So I had a few inquiries about filters.
Question #1
I think there should be an exclude wildcard, such that if I write
[#ab:#ef]
It will match any two characters except ab or ef
Unless there's a work-around I didn't see?
I needed something similar in one of my project such that:
A website had page classed into categories. The url looked like special:ancientpages or special:users.
What I wanted to do was to download the whole website, while downloading only the categories I wanted.
So I a filter like special:[#analysis:#Theory] would exclude all the categories except analysis and theory.
Question #2
Sometimes when you download a website, you end up with copies of the same page like so:
www.website.com/php?title=subject.html
www.website.com/php?title=subject-1.html
www.website.com/php?title=subject-2.html
and so on. I tried to use url substitutes in the parsing to no avail.

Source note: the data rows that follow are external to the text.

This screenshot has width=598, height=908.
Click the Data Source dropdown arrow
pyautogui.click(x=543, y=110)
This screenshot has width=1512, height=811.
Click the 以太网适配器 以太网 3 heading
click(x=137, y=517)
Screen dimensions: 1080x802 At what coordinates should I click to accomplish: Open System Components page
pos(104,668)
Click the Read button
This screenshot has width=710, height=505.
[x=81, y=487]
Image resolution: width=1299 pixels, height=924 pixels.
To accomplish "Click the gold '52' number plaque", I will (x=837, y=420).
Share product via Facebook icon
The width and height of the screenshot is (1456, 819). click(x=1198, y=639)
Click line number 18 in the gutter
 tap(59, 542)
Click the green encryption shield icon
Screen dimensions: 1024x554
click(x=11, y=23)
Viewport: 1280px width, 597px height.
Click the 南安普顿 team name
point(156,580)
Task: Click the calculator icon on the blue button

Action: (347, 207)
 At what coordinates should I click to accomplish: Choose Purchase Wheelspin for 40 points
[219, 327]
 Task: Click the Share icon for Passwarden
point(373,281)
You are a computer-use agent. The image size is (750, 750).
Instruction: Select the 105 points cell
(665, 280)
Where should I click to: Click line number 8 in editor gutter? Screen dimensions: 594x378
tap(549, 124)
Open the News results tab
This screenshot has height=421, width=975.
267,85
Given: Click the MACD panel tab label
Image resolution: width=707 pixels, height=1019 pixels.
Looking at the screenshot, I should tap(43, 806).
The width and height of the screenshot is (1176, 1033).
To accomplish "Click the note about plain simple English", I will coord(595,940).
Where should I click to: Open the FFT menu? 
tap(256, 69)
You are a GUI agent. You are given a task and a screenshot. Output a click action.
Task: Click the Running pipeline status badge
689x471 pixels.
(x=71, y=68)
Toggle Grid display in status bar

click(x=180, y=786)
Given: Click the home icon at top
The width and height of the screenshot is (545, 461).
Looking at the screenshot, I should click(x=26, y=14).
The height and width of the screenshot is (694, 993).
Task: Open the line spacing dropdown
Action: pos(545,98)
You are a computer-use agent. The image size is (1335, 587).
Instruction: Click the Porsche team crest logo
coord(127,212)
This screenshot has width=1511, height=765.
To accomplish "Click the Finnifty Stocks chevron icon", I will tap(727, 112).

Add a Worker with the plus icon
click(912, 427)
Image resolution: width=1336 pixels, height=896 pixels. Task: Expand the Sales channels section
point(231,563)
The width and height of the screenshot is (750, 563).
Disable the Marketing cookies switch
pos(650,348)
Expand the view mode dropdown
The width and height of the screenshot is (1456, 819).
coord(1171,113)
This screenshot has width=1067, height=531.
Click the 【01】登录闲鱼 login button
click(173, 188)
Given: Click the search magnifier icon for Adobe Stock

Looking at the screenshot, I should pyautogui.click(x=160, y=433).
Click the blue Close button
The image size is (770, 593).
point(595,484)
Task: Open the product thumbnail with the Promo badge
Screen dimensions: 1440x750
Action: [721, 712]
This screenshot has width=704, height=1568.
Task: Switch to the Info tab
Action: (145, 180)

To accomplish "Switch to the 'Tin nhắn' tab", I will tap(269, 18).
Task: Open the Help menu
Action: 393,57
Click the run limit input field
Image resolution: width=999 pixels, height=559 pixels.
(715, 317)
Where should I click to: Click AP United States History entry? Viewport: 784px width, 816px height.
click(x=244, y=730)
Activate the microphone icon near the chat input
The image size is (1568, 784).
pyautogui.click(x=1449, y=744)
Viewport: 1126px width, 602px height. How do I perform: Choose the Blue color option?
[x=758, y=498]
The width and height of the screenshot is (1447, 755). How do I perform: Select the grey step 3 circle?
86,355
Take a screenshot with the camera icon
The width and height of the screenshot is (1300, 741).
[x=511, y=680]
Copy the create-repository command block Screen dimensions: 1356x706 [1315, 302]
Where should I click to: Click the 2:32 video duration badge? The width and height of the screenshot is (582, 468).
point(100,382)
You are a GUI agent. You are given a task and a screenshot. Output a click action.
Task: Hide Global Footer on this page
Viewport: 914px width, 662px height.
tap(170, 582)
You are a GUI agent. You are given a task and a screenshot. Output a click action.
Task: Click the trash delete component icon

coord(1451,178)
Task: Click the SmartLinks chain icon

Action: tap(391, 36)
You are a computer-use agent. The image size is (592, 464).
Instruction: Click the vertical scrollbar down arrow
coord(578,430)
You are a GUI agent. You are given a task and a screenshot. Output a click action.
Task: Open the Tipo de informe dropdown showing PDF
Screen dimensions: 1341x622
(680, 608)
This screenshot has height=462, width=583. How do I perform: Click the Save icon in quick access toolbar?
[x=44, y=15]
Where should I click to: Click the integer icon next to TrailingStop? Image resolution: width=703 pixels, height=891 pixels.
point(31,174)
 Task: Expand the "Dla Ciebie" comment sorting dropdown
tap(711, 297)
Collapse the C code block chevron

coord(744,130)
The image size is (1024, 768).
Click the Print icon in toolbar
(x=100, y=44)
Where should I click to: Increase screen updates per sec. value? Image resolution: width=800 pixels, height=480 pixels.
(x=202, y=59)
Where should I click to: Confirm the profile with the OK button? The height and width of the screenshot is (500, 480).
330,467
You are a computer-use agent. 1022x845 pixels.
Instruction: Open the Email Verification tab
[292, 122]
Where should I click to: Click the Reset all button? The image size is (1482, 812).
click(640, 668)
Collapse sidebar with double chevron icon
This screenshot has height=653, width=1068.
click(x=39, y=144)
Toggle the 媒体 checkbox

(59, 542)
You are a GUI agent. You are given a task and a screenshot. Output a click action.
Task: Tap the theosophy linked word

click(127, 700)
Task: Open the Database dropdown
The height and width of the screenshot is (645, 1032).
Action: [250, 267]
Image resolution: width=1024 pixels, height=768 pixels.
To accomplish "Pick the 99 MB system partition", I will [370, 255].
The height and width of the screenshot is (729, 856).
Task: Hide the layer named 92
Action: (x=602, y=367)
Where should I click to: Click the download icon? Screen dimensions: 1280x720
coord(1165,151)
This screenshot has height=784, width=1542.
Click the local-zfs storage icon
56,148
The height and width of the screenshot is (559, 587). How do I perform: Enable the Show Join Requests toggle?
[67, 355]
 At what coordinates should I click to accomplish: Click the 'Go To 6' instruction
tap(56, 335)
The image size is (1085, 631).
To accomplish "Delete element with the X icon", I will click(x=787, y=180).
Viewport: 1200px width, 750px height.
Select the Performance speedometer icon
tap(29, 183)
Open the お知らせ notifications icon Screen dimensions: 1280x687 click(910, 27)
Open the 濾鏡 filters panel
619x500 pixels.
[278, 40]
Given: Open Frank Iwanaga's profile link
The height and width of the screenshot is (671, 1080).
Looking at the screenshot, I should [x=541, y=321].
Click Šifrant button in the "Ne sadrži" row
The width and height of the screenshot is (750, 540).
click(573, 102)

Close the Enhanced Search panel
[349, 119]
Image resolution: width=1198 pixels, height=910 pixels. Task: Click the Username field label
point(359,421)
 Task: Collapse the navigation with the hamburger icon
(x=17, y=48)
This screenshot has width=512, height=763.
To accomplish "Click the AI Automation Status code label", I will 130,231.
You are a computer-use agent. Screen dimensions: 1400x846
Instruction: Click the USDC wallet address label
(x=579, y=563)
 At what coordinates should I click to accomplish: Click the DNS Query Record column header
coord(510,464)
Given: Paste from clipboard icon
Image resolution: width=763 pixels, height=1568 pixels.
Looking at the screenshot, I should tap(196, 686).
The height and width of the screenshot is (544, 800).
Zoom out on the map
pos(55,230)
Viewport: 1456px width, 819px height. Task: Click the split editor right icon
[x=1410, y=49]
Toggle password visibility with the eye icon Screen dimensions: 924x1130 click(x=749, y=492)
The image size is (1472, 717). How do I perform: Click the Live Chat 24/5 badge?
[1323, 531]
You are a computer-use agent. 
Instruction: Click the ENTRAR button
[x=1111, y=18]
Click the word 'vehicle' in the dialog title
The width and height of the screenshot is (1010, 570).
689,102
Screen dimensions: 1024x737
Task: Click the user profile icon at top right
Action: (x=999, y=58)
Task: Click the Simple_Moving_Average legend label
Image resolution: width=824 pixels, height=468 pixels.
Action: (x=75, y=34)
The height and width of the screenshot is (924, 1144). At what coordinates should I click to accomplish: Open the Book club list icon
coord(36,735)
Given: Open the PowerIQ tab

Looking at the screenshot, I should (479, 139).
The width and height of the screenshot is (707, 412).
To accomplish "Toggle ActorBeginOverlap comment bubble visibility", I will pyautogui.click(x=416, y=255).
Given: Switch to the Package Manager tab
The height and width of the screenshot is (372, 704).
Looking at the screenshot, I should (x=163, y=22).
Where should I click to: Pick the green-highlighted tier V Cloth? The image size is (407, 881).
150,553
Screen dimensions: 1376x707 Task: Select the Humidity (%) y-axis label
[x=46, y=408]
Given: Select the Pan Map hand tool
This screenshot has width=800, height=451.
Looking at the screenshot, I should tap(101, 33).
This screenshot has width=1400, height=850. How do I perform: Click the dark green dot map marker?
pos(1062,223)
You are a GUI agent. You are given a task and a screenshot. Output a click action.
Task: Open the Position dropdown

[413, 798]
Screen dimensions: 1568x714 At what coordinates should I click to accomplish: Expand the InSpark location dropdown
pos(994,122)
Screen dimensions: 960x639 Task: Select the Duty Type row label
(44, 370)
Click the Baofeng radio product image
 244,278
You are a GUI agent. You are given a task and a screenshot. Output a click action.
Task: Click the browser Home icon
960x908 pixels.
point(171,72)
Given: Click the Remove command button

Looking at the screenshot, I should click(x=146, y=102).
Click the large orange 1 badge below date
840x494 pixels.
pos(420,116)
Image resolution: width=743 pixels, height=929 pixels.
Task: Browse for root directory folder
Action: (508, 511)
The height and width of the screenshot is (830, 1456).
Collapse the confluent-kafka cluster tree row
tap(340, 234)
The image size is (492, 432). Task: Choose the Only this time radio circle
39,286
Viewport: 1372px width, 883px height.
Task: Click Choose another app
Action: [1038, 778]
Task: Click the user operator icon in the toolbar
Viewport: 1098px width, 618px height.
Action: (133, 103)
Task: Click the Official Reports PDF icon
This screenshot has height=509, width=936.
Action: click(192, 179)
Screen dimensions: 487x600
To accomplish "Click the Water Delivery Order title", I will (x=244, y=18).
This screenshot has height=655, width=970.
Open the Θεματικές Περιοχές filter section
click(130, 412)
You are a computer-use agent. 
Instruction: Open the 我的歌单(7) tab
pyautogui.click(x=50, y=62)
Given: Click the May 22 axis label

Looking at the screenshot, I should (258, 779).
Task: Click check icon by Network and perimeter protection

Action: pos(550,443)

The only way I "managed" the problem was to create multiple substitutes, for each numbers from 1 to n
like -1.html is replaced to .html, then -2.html is replaced with .html....til I felt satisfied that I had enough(5)
2. You could use substitutes rule, like:
Replace:
-*.html
With:
.html
Howrever it looks strange to me that it downloads such copies. Could it be because of links to such files on the site? Can you give me the site URL and let me know where I can see such links, on which pages?
Thank you!
Best regards,
Oleg Chernavin
MP Staff
The page are generated by php, so I'm not too sure how it ends up giving -x links
http://artofproblemsolving.com/wiki/index.php/2003_AIME_I_Problems/Problem_1
http://artofproblemsolving.com/wiki/index.php/2003_AIME_I_Problems/Problem_2
But they are correct and lead to different valuable contents.
Oleg.